• **YOUR GOAL**
Find and copy the lines in the records beneath this task that contain the word "computer".

• **DATA TO PROCESS**
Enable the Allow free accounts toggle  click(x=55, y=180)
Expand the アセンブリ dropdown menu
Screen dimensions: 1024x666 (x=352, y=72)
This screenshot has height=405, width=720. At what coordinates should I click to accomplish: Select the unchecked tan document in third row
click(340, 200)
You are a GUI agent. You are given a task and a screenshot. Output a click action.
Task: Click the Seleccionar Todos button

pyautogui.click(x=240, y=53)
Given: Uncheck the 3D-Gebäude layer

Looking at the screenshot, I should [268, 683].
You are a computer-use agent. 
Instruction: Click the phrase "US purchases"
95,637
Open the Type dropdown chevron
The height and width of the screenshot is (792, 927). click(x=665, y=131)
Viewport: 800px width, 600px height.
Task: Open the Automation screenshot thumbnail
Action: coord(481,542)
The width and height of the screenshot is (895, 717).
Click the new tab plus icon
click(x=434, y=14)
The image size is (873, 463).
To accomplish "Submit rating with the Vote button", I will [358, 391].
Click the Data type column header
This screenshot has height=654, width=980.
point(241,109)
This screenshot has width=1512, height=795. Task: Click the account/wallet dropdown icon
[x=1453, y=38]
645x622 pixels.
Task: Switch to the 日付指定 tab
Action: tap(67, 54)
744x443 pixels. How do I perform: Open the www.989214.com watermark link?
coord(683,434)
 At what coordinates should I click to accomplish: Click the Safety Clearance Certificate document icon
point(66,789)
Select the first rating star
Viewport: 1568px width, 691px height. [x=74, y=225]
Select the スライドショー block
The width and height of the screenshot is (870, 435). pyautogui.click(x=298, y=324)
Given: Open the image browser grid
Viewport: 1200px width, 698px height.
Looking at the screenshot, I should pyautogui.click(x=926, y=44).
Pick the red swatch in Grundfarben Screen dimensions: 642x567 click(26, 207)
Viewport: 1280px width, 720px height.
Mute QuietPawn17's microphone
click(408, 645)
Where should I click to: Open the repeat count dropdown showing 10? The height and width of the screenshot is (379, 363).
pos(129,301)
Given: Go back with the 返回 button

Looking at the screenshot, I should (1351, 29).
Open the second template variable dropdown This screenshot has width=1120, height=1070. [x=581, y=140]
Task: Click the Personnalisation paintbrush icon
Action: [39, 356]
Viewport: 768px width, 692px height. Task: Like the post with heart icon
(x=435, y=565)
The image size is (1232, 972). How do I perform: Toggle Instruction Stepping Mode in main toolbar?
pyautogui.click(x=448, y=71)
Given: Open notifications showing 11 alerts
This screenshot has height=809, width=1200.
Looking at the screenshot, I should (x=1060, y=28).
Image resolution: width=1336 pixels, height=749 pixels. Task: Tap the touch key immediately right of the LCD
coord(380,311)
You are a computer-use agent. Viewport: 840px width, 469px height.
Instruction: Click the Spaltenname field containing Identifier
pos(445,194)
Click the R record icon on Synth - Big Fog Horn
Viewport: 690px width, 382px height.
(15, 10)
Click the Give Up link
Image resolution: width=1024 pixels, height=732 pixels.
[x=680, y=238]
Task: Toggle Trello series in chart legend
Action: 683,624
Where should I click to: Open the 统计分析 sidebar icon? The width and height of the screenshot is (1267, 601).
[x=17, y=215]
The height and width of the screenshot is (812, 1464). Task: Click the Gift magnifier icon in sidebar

• **EXERCISE RESULT**
You are a computer-use agent. 
You are a computer-use agent. Viewport: 840px width, 469px height.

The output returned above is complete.